Understanding the Association between Red Blood Cell Transfusion Dependency and Humanistic, Psychosocial, and Psychological Burden in Patients with β-Thalassemia from the Patients' Perspective

Introduction: A recent systematic literature review (Betts M, et al . Clin Ther 2020;42:322-337) perceived that in the past 2 decades, advancements in the treatment and management of β-thalassemia have resulted in improvements in iron control. However, clinical complications, including alloimmunization, iron overload, and resultant cardiac and liver disease, remain a challenge. While red blood cell (RBC) transfusions are used to treat anemia in patients with β-thalassemia, those who are transfusion dependent reported poorer health-related quality of life (HRQoL) compared with the US general population. The literature misses a holistic understanding of the humanistic, psychosocial, and psychological burden of transfusion dependency in β-thalassemia in terms of the impact of disease and treatment on patients' daily lives, distress arising from the possibility of adverse events, and comorbidities.

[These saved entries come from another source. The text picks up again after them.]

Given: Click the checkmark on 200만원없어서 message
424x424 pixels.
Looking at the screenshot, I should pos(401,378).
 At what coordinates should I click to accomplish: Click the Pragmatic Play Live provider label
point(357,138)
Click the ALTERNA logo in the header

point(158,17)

Methods: First, concept elicitation qualitative interviews (n=3) and cognitive pre-test interviews (n=3) were conducted with patients from the Cooley's Anemia Foundation (CAF) to test and revise a 30-minute web-based patient survey questionnaire for clarity and relevance. Following, a larger cross-sectional study included adult patients with β-thalassemia in the USA identified by the CAF. Patients were recruited via email invitation or social media, and invited by CAF to take the survey, at which point informed consent was obtained. Inclusion criteria included ≥18 years of age, self-reported physician diagnosis of β-thalassemia, and ≥1 RBC transfusion in the past 6 months. Survey instruments included the Functional Assessment of Cancer Therapy-Anemia (FACT-An), Patient Health Questionnaire-9 (PHQ-9), Generalized Anxiety Disorder-7 (GAD-7), ad hoc questions around patient treatment experience, side effects resulting from β-thalassemia treatment, and psychological burden due to treatment. All results were reported descriptively, with frequency counts and percentages for categorical/ordinal data and mean and standard deviations (SD) for continuous data.

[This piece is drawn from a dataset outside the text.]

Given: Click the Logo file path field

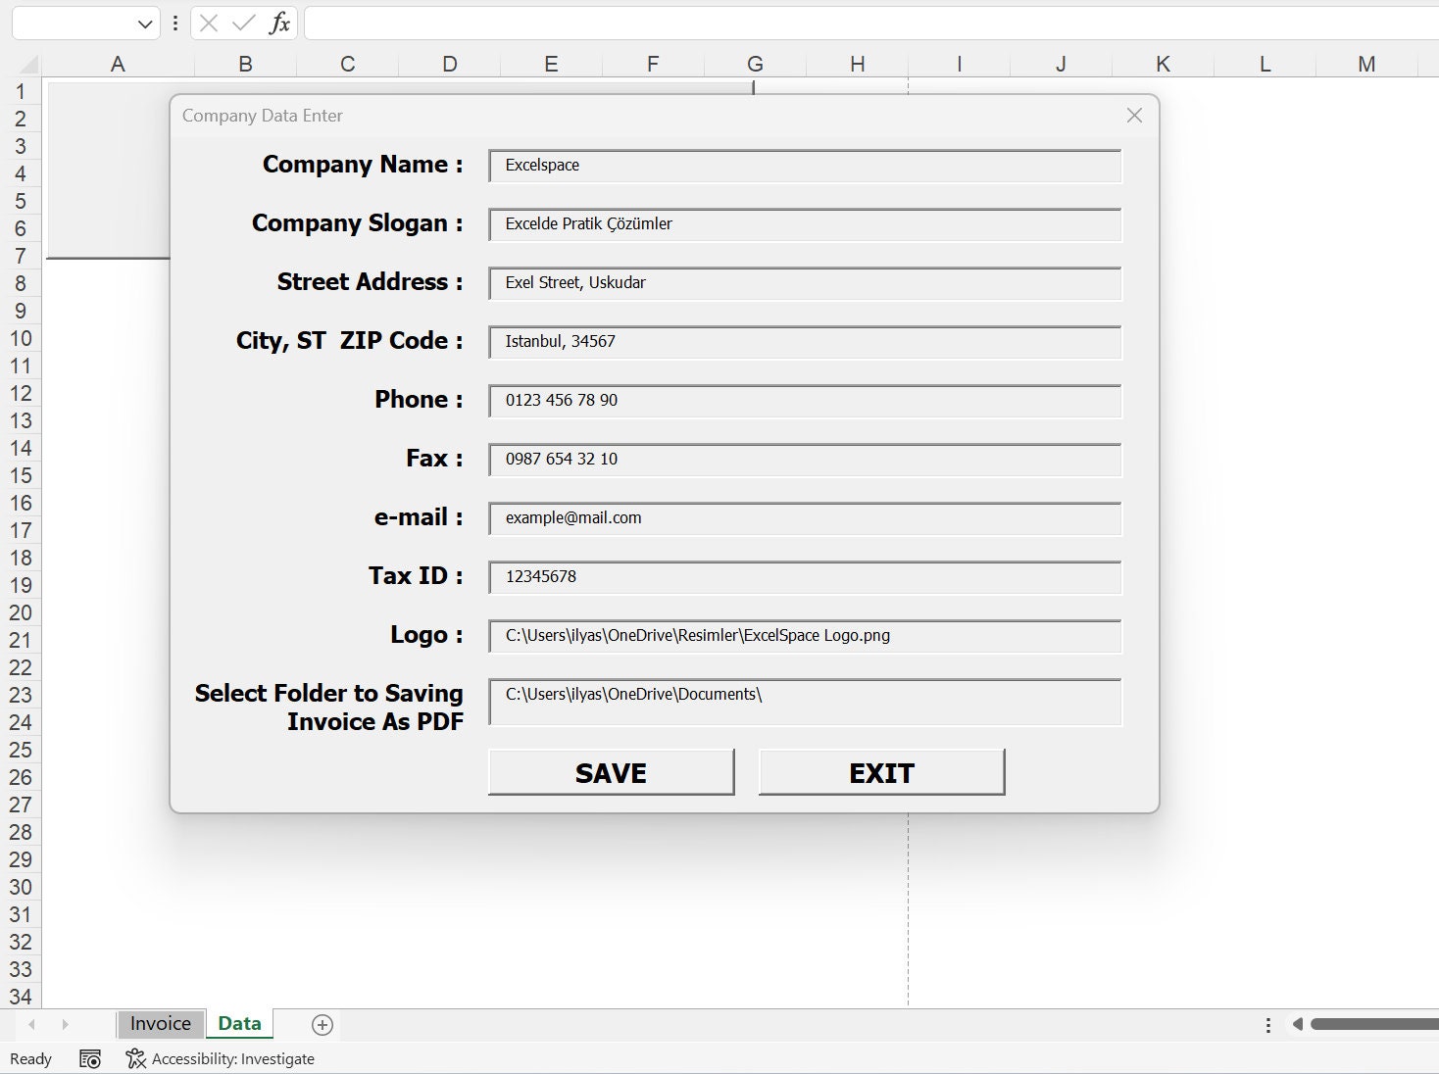Looking at the screenshot, I should click(804, 636).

Results: Overall, 100 patients in the USA completed the survey; 65% were female, average age was 36.0 (SD=10.4) years, 42% were Asian/Pacific Islander, and 33% reported a household income of USD 100,000 or more. On average, patients had been diagnosed with β-thalassemia for 34.4 (SD=10.3) years and received 9.6 (SD=4.3) RBC transfusions in the past 6 months. Among all patients, 70% reported moderate to extremely high burden of RBC transfusions, 81% reported experiencing iron overload due to RBC transfusion, and 42% reported not being as social with friends/family due to the time needed for RBC transfusions and the associated recovery time. Over 50% of patients reported mild to severe depression (52%) via PHQ-9 and anxiety (53%) via GAD-7 symptoms over the previous 2 weeks. The FACT-An (0-188), where higher scores indicate better outcomes, average score was 132 (SD=33.5), while fatigue symptoms (0-52) average score was 33.3 (SD=12.3), and anemia symptoms (0-28) average score was 20.4 (SD=5.5) in the past 7 days. A week prior to receiving an RBC transfusion, 18% of patients reported their overall health as "very well" versus 52% 1 week after an RBC transfusion.

Conclusions: Although upon RBC transfusion HRQoL temporarily improves, overall, these results demonstrated patients with transfusion-dependent β-thalassemia experienced poor health prior to RBC transfusion, mild to severe depression and anxiety, increased psychological burden, and suboptimal HRQoL. These findings contribute to the understanding of the humanistic and psychological burden of RBC transfusion dependency in patients with β-thalassemia and suggest that new treatment options that can improve outcomes in this population are needed.